Victorian College of the Arts: "Project 3: Graduation Dance Season 2013" -
Space 28, Dodds St, South Bank; 20 November -
Working with choreographic influences from Indonesia, China and Indigenous Australia, this year’s graduating students at the Victorian College of the Arts (VCA) had plenty of cultural information to absorb alongside the usual technical requirements of their course. The three female choreographers who created the works for the graduation season all reference elements of their cultural background in their work, which though still contemporary, is quite varied in style and tone.
Clouds of Ash and Glass by Jade Dewi Tyas Tunggal opened the program, featuring a beautiful soundtrack of string music with Javanese gamelan composed by Lou Harrison. Dusky grey scarves serve many purposes, flying about the bodies of swirling dancers like delicate smoke, or tied securely overhead and around torsos as ritual garb. Dresses with interesting geometric designs on fitted bodices complete the evocative costume design by Lexi De Silva.
Performed by large group of women and one male student, who takes on a god-like role, replete with swivelling eye movements and deeply bent, widespread knees, the piece incorporates many aspects, both culturally specific and quite abstract. Whether mourning over corpses or performing a duet connected by invisible puppet strings, creating symmetries in a long connected line or attempting a prostrate mandala formation, the ideas and material are densely packed.
In contrast, The Circle by Feng Feng Wang, is buoyant and light, working with a somewhat simpler set of concepts. Characterised by helium balloons tied to the dancers’ wrists and fluffy white clouds projected onto the backdrop, the piece begins with a line of dancers standing in the gloom.
As they begin to move into and out of a beam of bright light, the reflected glow from their balloons warms the space momentarily, before plunging back into the darkness. It’s a terrific effect, slightly marred by imperfect timing.
The dancers appear hopeful, their potential futures physicalized in the precious floating eggs. They exhale, let go, seek another path.
Technical, quasi-balletic moves set to Goldmund’s gorgeous piano in the first half of the piece lead onto scuffed-feet travelling and a rhythmical sequence set to Steve Reich’s Drumming: Part IV. Unfortunately, the later choreography barely goes beyond class exercise level, taking the dancers on circular paths around the space but not matching the energy of the music.
Frances Rings is the most accomplished choreographer of the three, yet this piece, Impermanence is not her most interesting creation. The work incorporates four large, movable light boxes, which at first, appear as four narrow, lines of light. Dancers move through the murk, and gradually, as the boxes are shifted and the side-lights come up, we begin to discern shapes, faces.
A group of girls playfully shove at each other, the violence eventually escalating into push-pull duos, the women lifting and supporting each other with confidence.

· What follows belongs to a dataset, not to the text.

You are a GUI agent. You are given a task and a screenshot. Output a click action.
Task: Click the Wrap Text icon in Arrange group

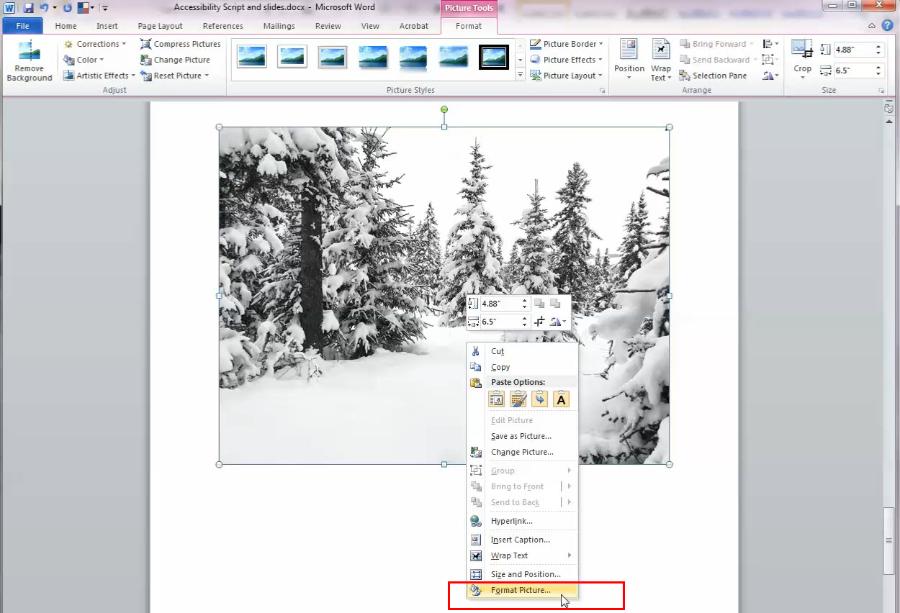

Yet it’s not until half way through the piece, when the boxes are aligned one behind the other, like a perforated wall along the midline of the stage, with just three dancers weaving in and out, that we get a sense of Rings’s capabilities and purpose. This section features some beautiful arm movements, plus a taste of the floor work Rings generally favours.
A brief male-female duet features some lovely lifts, well coordinated with the music. The shapes are reminiscent of Bangarra’s signature style, with flexed feet and angular attitudes.
Despite the moments of beauty, the intention of the work remains mostly hidden.
The two most outstanding performers amongst the students were also the annual scholarship winners, with Leah Marojevic awarded the Orloff Family Scholarship and Chloe Chignell the Dr Phillip Law Travelling Scholarship.